What Makes a City Work? An Interview with Downtown Coordinator Rick Emmett

Knoxville, November 2014

Last fall in New York City Urban Brother and I talked about the improbability that a city can function. All that garbage. Every. Single. Day. Construction at every turn, but daily life must go on for commuters, pedestrians and businesses surrounding the development. Electricity, Internet access, fire and police support all have to be delivered seamlessly. Major special events are held and safety must be insured, as well as traffic flow before during and after.

It seems it should all fall apart. How can that many people in one spot get the food they need, the deliveries they have ordered and, in the case of that city, millions of people get transport every day to the spot they need or want to travel? Whey doesn’t poor wiring in one old building burn the whole business down.

On a smaller scale, every city does the same dance every day. Knoxville functions just as improbably as any. And we also mount major special events from parades to festivals and more.
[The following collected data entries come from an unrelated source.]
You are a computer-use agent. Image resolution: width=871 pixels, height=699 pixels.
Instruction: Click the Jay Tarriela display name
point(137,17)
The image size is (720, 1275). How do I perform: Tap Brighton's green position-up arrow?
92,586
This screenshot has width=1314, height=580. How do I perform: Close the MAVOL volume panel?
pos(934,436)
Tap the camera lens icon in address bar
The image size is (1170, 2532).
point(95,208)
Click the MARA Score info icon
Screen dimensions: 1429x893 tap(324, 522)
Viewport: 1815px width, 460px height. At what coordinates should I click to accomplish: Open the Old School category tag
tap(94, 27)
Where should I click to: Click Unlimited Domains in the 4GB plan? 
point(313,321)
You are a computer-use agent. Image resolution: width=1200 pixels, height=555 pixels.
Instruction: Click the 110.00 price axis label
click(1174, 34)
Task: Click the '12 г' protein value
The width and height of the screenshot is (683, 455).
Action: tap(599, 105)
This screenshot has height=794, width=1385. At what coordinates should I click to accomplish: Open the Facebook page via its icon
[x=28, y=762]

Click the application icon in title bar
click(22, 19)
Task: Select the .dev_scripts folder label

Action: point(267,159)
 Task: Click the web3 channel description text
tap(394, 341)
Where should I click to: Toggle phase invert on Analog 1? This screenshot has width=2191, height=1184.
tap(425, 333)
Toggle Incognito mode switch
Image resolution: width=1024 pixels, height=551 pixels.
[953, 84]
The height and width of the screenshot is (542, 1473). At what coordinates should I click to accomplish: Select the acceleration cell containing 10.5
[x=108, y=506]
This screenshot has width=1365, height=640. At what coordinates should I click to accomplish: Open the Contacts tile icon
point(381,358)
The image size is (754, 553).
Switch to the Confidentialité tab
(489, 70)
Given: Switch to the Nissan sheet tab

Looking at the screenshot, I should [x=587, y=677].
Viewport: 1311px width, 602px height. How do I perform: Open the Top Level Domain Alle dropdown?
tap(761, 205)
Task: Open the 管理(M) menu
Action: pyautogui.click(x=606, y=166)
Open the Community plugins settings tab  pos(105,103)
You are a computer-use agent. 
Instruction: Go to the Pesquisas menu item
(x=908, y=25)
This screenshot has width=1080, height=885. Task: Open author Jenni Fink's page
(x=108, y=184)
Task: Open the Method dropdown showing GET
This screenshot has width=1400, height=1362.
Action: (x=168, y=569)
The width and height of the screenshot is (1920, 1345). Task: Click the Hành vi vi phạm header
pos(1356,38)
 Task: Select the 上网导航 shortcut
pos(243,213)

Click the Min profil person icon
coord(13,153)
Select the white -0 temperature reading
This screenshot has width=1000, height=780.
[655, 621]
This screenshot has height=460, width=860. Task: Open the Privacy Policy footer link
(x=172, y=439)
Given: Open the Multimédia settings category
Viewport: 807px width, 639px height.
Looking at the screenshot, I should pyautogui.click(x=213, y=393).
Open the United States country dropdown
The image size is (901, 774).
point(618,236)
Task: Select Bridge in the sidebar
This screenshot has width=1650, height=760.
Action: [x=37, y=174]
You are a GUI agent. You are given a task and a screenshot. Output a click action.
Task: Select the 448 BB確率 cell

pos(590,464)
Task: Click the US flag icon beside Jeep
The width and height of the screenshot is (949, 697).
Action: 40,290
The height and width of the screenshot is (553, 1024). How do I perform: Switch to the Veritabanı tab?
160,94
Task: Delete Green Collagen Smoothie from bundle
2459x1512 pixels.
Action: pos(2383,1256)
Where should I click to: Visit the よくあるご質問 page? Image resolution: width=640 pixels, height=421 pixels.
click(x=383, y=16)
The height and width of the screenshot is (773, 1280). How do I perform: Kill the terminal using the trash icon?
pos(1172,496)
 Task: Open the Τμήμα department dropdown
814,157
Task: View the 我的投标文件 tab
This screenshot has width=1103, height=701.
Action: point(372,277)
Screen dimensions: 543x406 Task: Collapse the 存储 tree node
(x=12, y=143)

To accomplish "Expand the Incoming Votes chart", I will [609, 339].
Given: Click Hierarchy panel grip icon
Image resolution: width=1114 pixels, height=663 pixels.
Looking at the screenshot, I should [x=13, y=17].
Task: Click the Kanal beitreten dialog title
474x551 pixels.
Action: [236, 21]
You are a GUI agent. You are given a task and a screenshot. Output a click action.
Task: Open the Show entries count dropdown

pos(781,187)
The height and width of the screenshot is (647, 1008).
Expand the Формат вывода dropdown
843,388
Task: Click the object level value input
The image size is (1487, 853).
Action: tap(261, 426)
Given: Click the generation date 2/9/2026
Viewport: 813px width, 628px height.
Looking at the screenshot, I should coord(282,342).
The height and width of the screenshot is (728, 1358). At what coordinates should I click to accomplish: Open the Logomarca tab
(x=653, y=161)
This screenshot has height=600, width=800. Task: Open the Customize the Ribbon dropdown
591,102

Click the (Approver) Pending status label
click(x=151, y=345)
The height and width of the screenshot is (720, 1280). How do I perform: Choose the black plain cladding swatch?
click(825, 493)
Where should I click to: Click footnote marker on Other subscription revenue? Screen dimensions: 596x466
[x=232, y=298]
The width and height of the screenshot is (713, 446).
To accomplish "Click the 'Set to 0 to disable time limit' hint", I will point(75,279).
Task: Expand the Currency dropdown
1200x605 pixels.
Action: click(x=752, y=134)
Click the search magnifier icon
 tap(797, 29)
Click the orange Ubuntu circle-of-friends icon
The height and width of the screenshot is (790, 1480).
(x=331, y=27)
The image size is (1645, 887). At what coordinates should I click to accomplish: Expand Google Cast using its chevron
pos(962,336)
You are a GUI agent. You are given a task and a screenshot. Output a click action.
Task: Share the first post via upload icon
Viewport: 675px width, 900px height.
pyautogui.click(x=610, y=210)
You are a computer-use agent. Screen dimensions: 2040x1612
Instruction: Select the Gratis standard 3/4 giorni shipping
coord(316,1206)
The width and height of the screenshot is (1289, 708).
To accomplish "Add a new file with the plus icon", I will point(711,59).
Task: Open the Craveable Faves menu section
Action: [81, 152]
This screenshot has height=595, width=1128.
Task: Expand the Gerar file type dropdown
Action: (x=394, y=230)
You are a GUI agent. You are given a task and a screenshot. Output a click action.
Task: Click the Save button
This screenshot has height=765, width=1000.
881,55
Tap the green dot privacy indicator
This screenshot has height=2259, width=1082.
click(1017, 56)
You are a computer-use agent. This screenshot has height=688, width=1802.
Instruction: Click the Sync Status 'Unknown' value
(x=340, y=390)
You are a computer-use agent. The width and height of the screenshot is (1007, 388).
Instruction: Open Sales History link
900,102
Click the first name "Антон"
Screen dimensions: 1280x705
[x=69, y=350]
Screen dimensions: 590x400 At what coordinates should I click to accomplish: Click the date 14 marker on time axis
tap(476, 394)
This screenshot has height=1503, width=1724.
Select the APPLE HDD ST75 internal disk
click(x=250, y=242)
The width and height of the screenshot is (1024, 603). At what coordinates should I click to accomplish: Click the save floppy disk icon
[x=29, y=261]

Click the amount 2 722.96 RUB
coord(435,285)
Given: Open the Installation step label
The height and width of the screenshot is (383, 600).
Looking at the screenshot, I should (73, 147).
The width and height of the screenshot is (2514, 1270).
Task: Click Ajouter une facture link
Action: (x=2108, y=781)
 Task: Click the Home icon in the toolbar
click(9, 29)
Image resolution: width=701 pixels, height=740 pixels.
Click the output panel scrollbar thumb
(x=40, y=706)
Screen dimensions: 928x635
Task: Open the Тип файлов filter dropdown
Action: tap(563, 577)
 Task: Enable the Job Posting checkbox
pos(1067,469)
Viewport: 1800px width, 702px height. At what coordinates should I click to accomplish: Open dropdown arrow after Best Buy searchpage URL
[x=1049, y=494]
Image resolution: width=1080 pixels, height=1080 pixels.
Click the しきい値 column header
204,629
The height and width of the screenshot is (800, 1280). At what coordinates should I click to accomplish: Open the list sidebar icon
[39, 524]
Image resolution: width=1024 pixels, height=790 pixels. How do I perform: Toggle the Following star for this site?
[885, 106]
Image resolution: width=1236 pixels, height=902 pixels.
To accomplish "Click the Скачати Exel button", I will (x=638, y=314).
Downtown residents go to bed with little or no sign that a festival will happen the next day, awake and it is in place, go to bed again and it disappears. In our city, there’s even very little trash the next day to say that tens of thousands of people came downtown, were suitably festive and left again.

Women’s Basketball Hall of Fame and Knoxville Skyline, 2014

So, it seems improbable, but it works. At least pretty well most of the time. How does that happen? It happens thanks to hundreds or more city employees who do nasty jobs all the way to planning office jobs. There are so many moving parts, someone has to coordinate it. That person doesn’t usually get a lot of attention, but Knoxville has a Downtown Coordinator in the person of 27-year city employee Rick Emmett.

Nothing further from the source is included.